Order To Show Cause: Act of 1952 — Section 241 (a) (1) ( 8 U.S.C. 1251 (a) (1)) — Excludable as an alien ineligible to citizenship.

BEFORE THE BOARD


Discussion: The case comes forward on appeal by the examining officer from the order of the special inquiry officer dated February 5, 1957, terminating the proceedings.

The record relates to a native and citizen of Switzerland, 24 years old, single, male, who last entered the United States at the port of New York on May 23, 1955, and was admitted for permanent residence. He had previously entered the United States for permanent residence at the port of New York on September 4, 1952.

The respondent testified that he was willing to serve in the Armed Forces of the United States. He stated, however, that shortly before claiming exemption from the draft, he had received a letter, as had all Swiss boys he knew, from the Minister of Switzerland telling him that he should ask for a IV-C classification and that the other Swiss boys had claimed exemption and he too signed the papers claiming exemption, but would have been willing to serve. He registered for Selective Service on December 16, 1953, and completed his Selective Service questionnaire on the same date. He testified that he was later sent a letter to report to the local board and that a Form C-294, application by alien for exemption from military service, was enclosed. This form contained section 315 of the Immigration and Nationality Act of 1952 which provides:

SEC. 315. (a) Notwithstanding the provisions of section 405 (b), any alien who applies or has applied for exemption or discharge from training or service in the Armed Forces or in the National Security Training Corps of the United States on the ground that he is an alien, and is or was relieved or discharged from such training or service on such ground, shall be permanently ineligible to become a citizen of the United States.

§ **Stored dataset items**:
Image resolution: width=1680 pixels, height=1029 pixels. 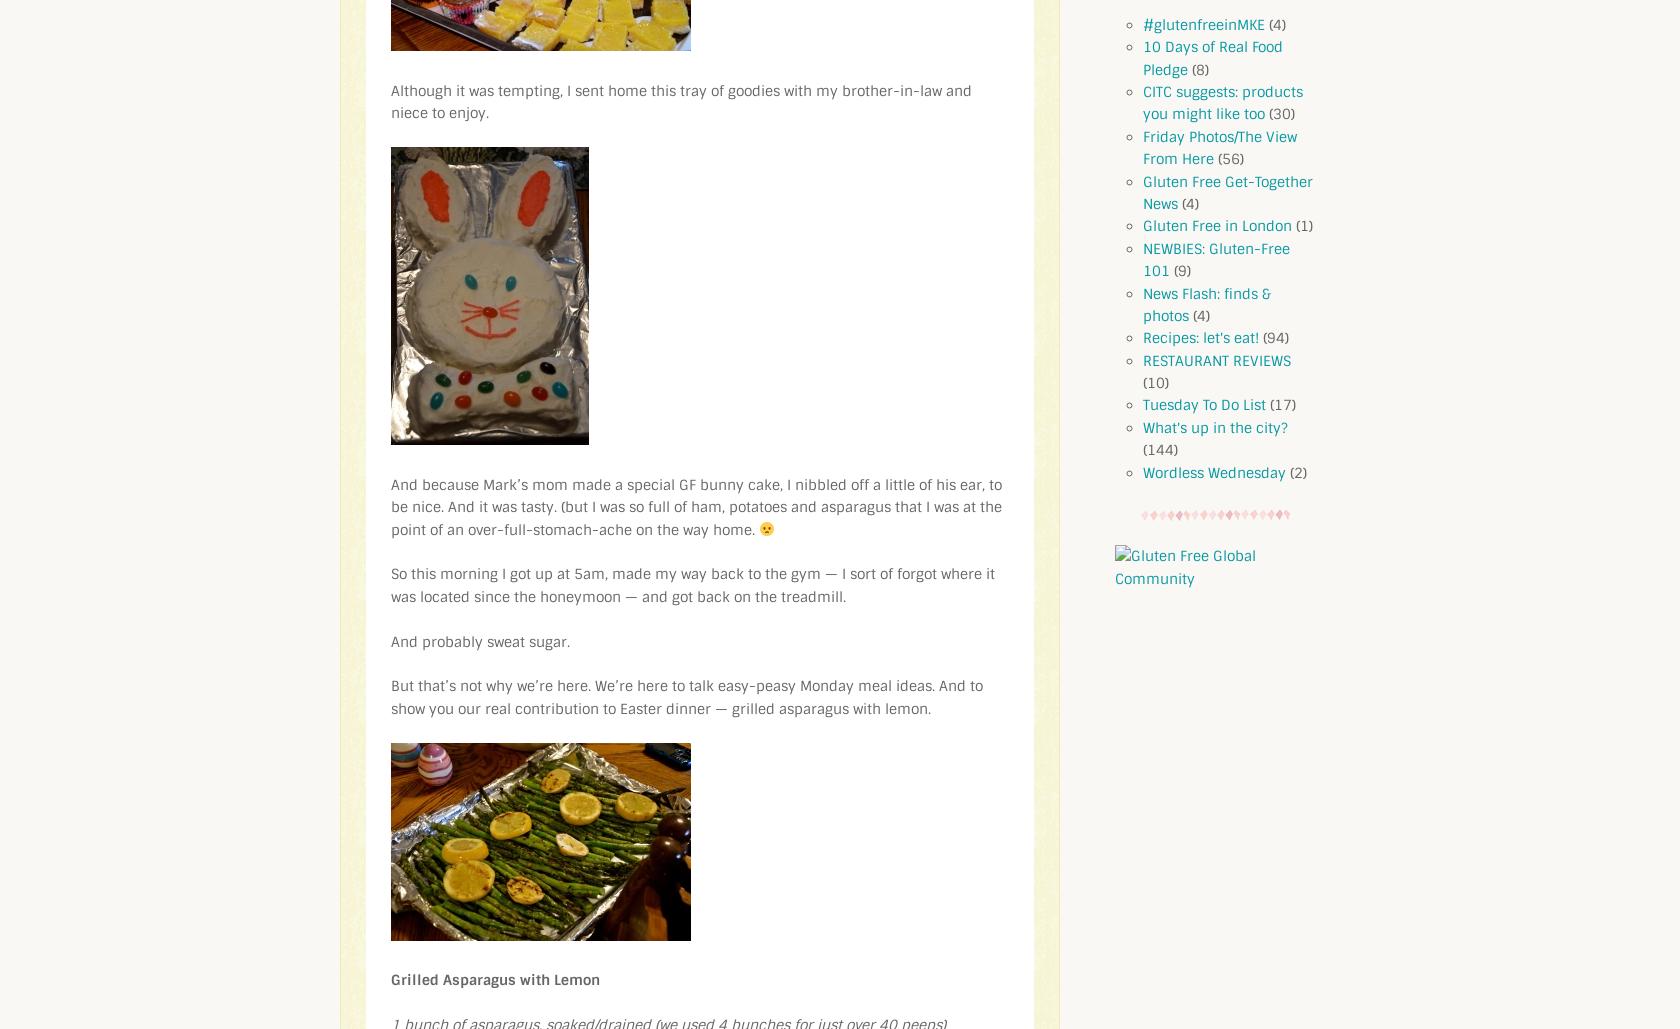 What do you see at coordinates (1223, 102) in the screenshot?
I see `'CITC suggests: products you might like too'` at bounding box center [1223, 102].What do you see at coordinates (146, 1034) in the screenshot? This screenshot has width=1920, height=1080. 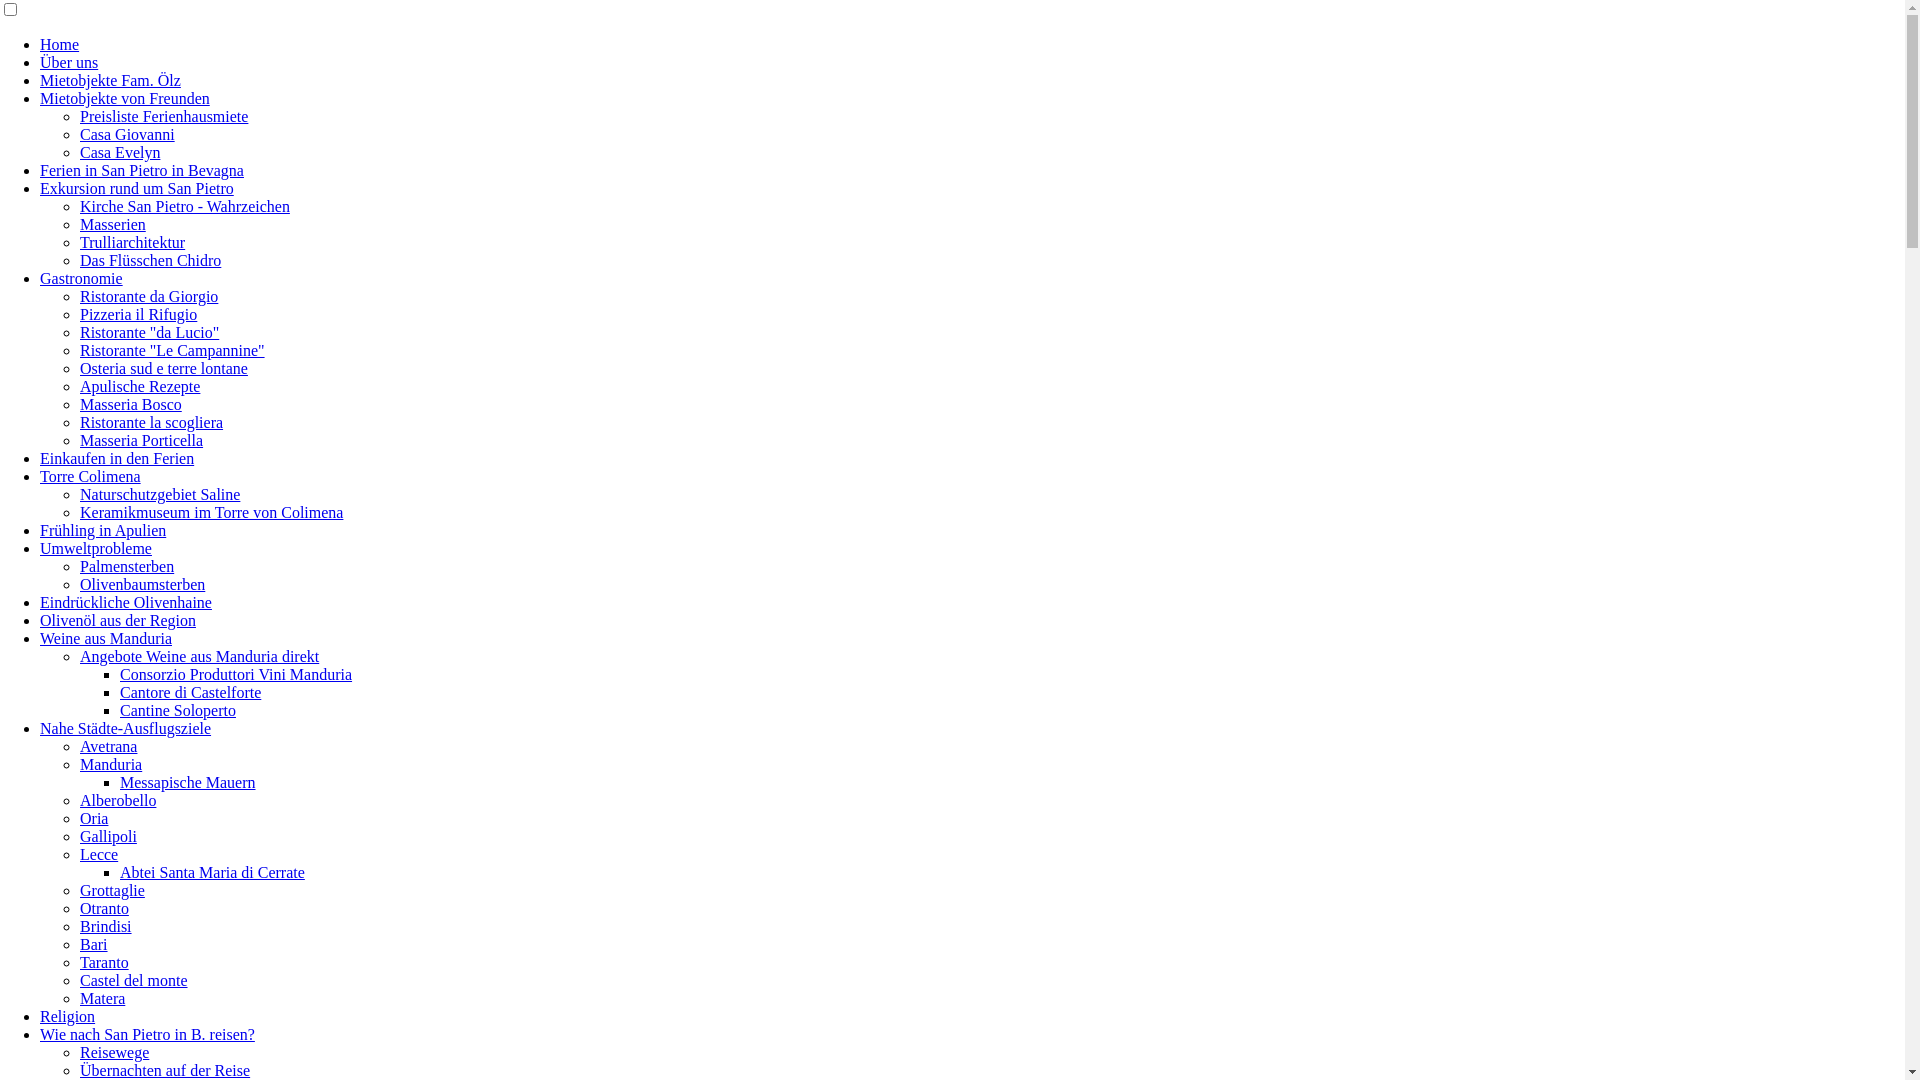 I see `'Wie nach San Pietro in B. reisen?'` at bounding box center [146, 1034].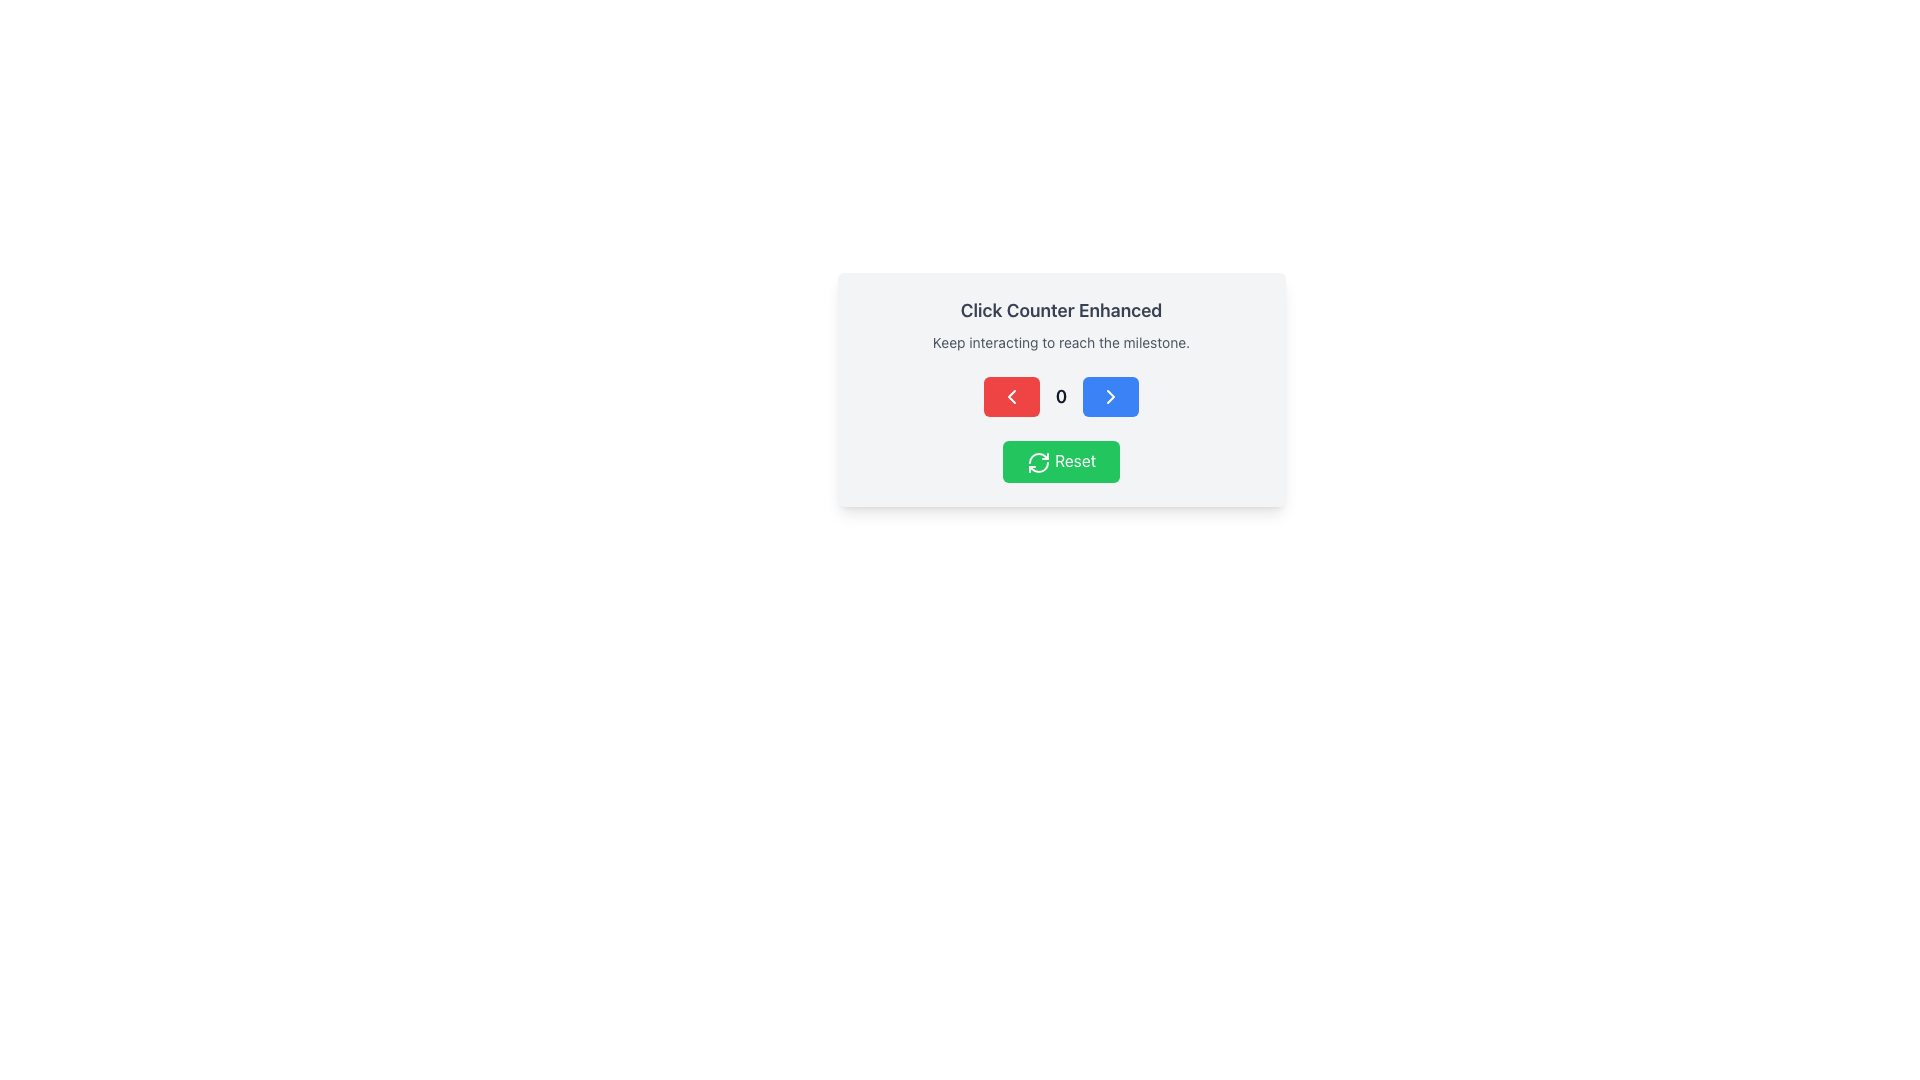  What do you see at coordinates (1110, 397) in the screenshot?
I see `the increment button located to the right of the central numeric display to change its appearance` at bounding box center [1110, 397].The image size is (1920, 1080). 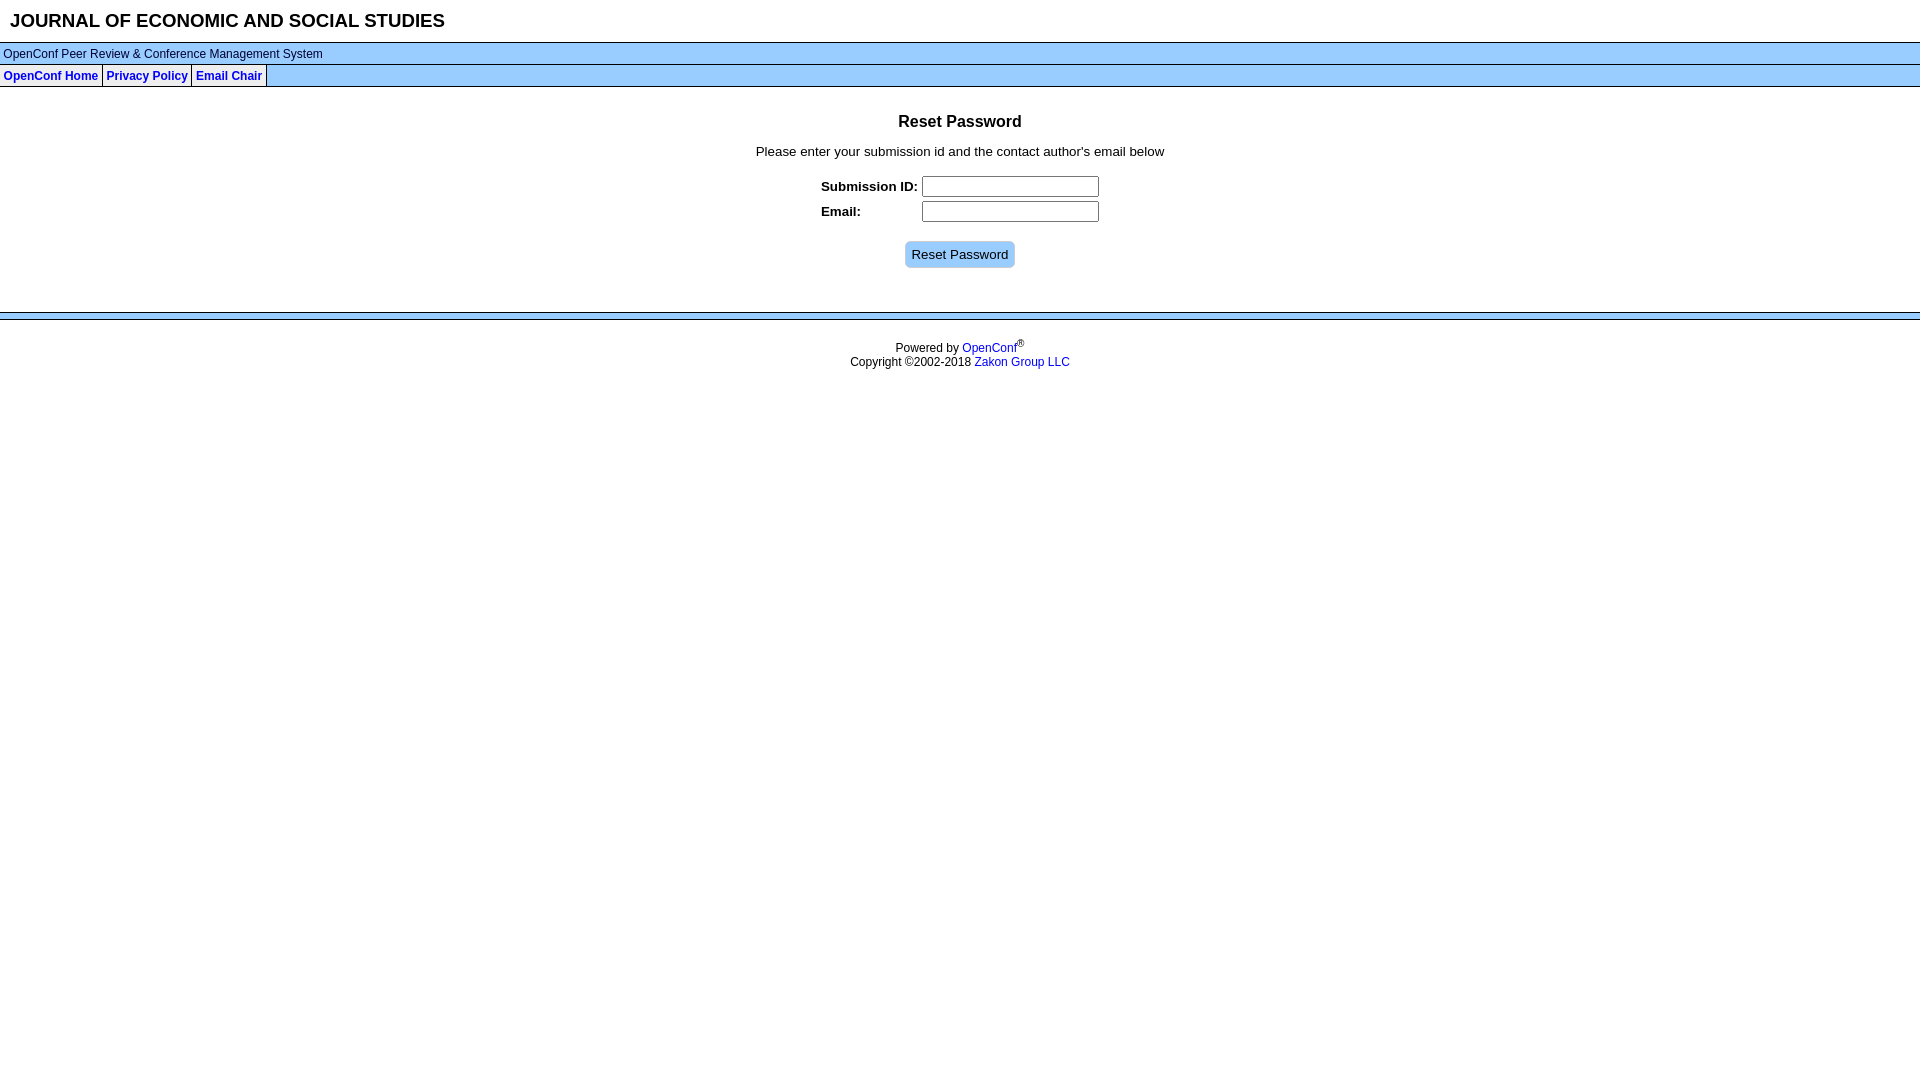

§ **Work to complete**:
**A.** According to the Board decision, on what date did the respondent register for Selective Service?
**B.** Translate this sentence from the Board decision into Spanish: "The respondent testified that he was willing to serve in the Armed Forces of the United States."
**C.** Revise the Board decision by restating the passage that begins at the words "Order To Show" and ends after "September 4, 1952.", with "special inquiry officer" replaced by "hearing officer".

§ **Final answers**:
**A.** December 16, 1953

**B.** El demandado declaró que estaba dispuesto a servir en las Fuerzas Armadas de los Estados Unidos.

**C.**
Order To Show Cause: Act of 1952 — Section 241 (a) (1) ( 8 U.S.C. 1251 (a) (1)) — Excludable as an alien ineligible to citizenship.

BEFORE THE BOARD


Discussion: The case comes forward on appeal by the examining officer from the order of the hearing officer dated February 5, 1957, terminating the proceedings.

The record relates to a native and citizen of Switzerland, 24 years old, single, male, who last entered the United States at the port of New York on May 23, 1955, and was admitted for permanent residence. He had previously entered the United States for permanent residence at the port of New York on September 4, 1952.